If an anomaly is detected, saving the file is prevented, and the User is informed that the file upload operation has failed due to malware detection.
2.10 Verification of deposited datasets
Once research data has been deposited and described in the Repository, the User submits it for verification. Verification is performed by the person with the permissions to publish datasets in the collection. This consists of:
- verification of the correctness of the metadata entered;
- validation of files.
In the Repository collections where ICM UW is responsible for verification of the content, this process (from the moment of submission for verification until the decision to publish or return the dataset for correction) usually takes up to 3 working days.
In the case of datasets deposited in institutional collections, verification may be the responsibility of designated individuals representing the institution that co-manages the collection.
A formal confirmation of the publication of the dataset version is a notification sent to the depositor’s e-mail address.
2.11 Dataset versions
Each dataset deposited by a User consists of at least one version. A dataset version consists of metadata and files containing the data and its supporting documentation.
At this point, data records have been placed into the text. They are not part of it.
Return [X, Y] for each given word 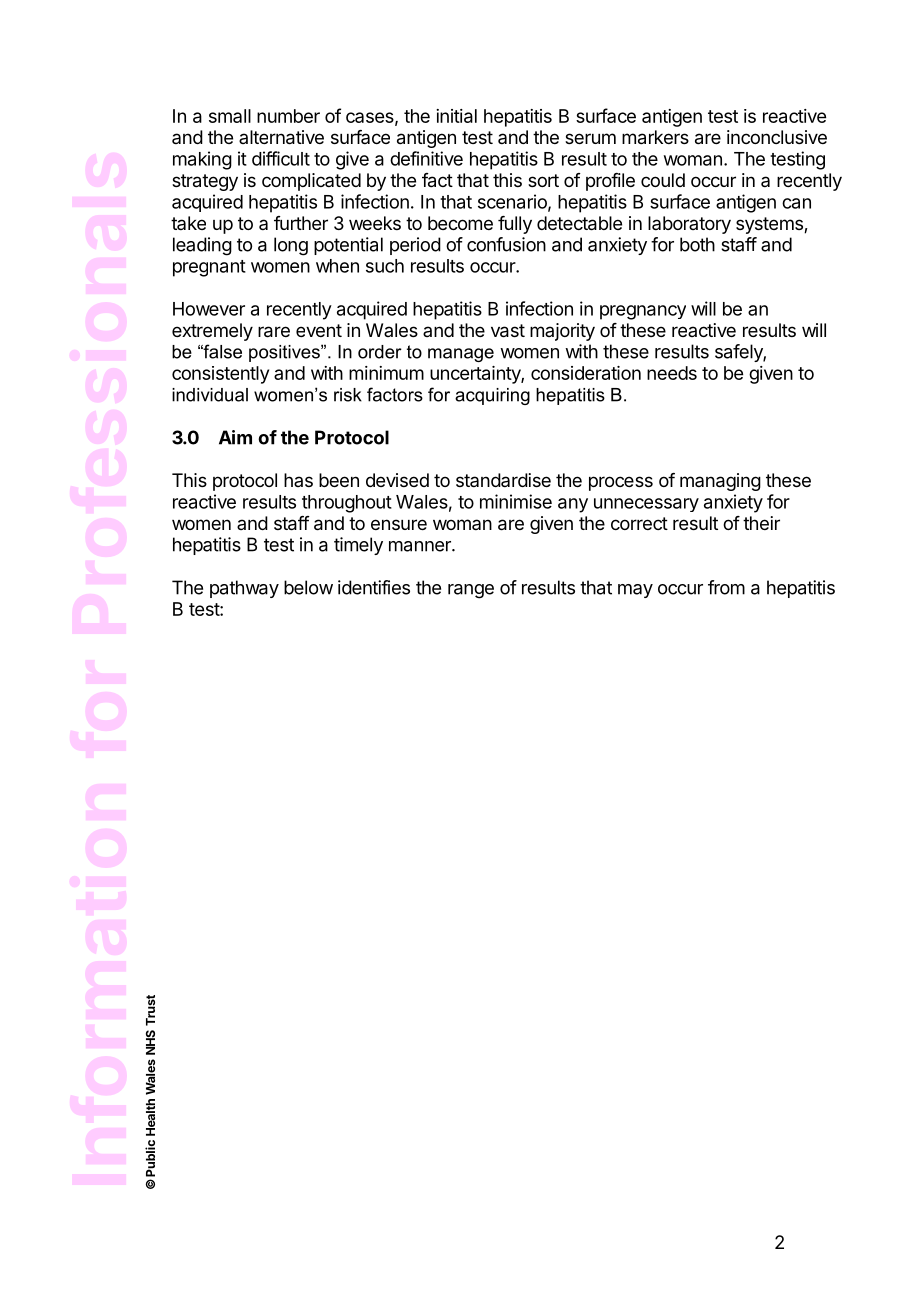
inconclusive [777, 137]
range [471, 591]
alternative [281, 137]
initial [456, 116]
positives [285, 353]
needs [672, 373]
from [726, 587]
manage [461, 355]
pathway [244, 589]
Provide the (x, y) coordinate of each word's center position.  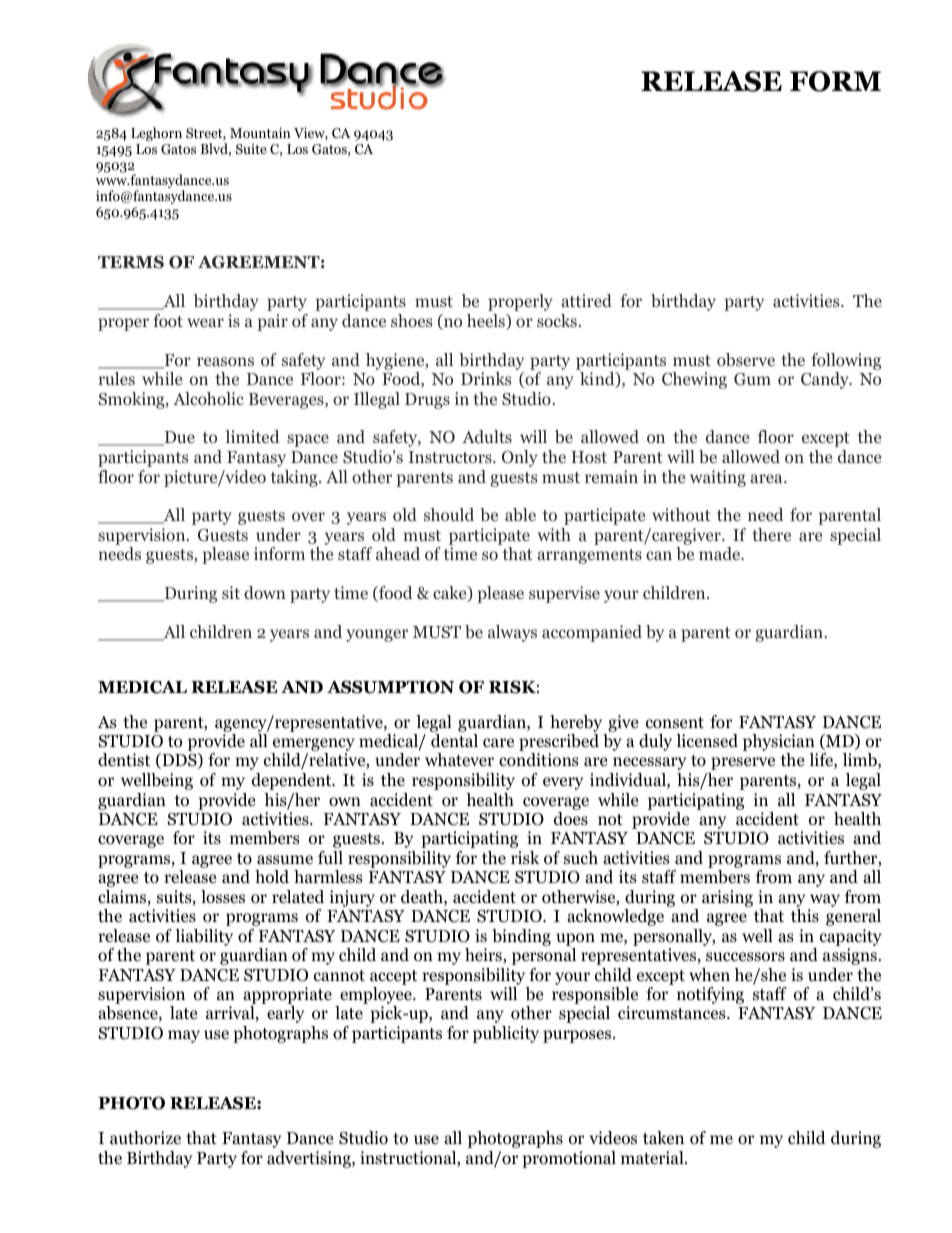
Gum (752, 379)
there (771, 534)
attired (586, 300)
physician (780, 744)
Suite (251, 149)
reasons (225, 362)
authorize (145, 1138)
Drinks (486, 378)
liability (204, 937)
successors (745, 957)
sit (231, 592)
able (520, 514)
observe (746, 360)
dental (454, 740)
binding (521, 937)
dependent (293, 781)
The User initially creates a draft version when creating or editing a dataset. This version can be edited in terms of both metadata and files. The possibility of editing is blocked when a specific dataset version is published. An exception to this rule is minor corrections of obvious errors in the metadata applied by the Repository Administrator. Such changes do not require the publication of a new dataset version.
When publishing a dataset, the collection Administrator determines whether the changes made require publishing a draft version as a new major or minor version.
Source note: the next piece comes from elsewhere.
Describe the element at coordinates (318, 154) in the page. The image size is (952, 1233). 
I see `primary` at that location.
A draft version in which the files have been modified can only be published as a new major version.
The dataset version number is part of the suggested citation of the dataset, which is visible on the dataset page.
2.12 Deletion and withdrawal of datasets and versions of datasets
Once a version of a dataset has been published, it cannot be deleted. However, it is possible to withdraw a version of a dataset in exceptional cases. The entire dataset is withdrawn by withdrawing all the versions that comprise it.
When a version of a dataset is withdrawn, only the basic information about the dataset (the so-called tombstone) remains publicly available:
- citation;
- the reason for the withdrawal.
The full metadata and data of the withdrawn version remain available to Users with system roles, with permission to publish and withdraw the resources.
2.13 Form of data archiving
Data shall be archived and made available in the form provided to the Repository by the User. The Administrator of a given collection may request corrections or additions to a dataset before publishing it and, in the case of minor and obvious mistakes (e.g. typos), make the necessary corrections himself.
In the case of selected tabular data formats, copies of these data are additionally created in other formats to make the data more accessible to Users using different types of software. This conversion takes place automatically. The deposited file is always retained in its original format.
In the case of tabular files, a UNF (universal numerical fingerprint) value is additionally generated, allowing Users to verify the correctness of the conversion.
2.14 DOI identifier
Each dataset deposited in the Repository is assigned a DOI number within the Repository prefix. This number is reserved locally within the Repository installation when the first draft of a dataset is created. The DOI number is activated when the first version of the dataset is published.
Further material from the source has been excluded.